The aforementioned is valid for terminal total float, referring to float on the longest path to the Completion Date (or Key Date). However, when it comes to float elsewhere in the network, sometimes called free float, the conditions vary. This type of float is regarded as project-owned, indicating that it can be consumed on a first come, first served basis.

The value of NEC contracts (at least versions 3 and 4) lies in their treatment of these subjects. The relevant provisions on programme and delays precisely outline the actions parties must take and delineate their entitlements in diverse situations. This degree of clarity and explicitness is distinctive among standard contracts and is widely acknowledged and appreciated.
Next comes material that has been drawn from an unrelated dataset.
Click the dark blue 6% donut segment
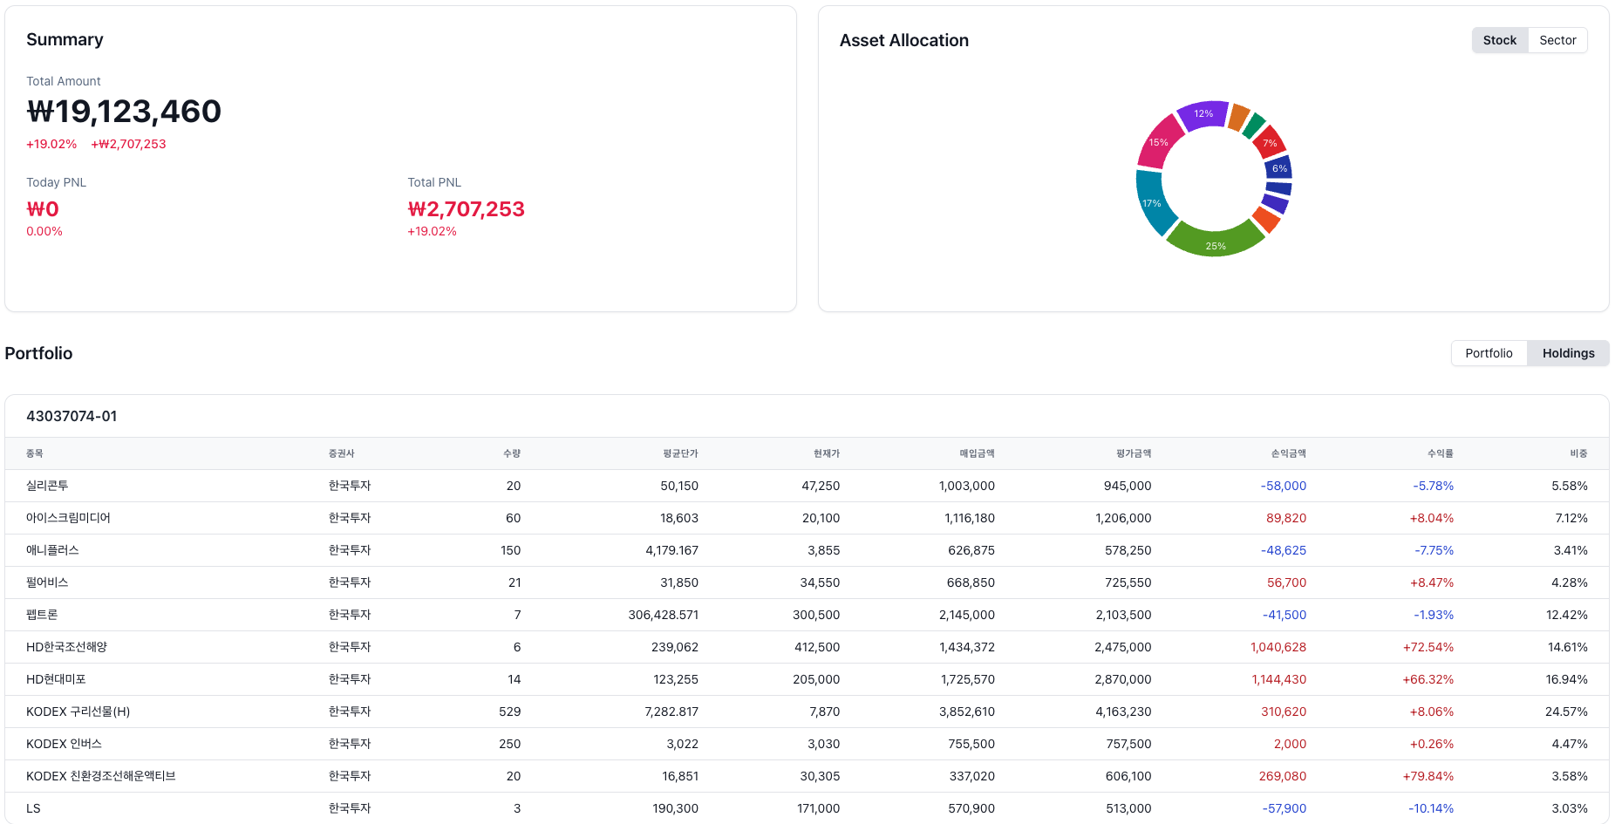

While a project owner may write anything in a contract within the boundaries of the governing laws, providing guidance on crucial matters like float-ownership proves immensely beneficial. In this post, we’ve covered that, despites its merits, FIDIC lacks clarity on the issue, necessitating interpretation of contractual provisions through related clauses. On the other hand, FIDIC contracts, widely applied in the construction industry, benefit from a wealth of experience and case law, increasing certainty for all involved parties.

In contrast, NEC4 stands out as a different standard. To the best of our knowledge, it is the only standard contract that minimizes debates by explicitly outlining how to address float ownership and resulting contractor’s entitlements. The entire framework incentivises parties to present a transparent view on the project’s status, all the while providing unambiguous guidance on float ownership.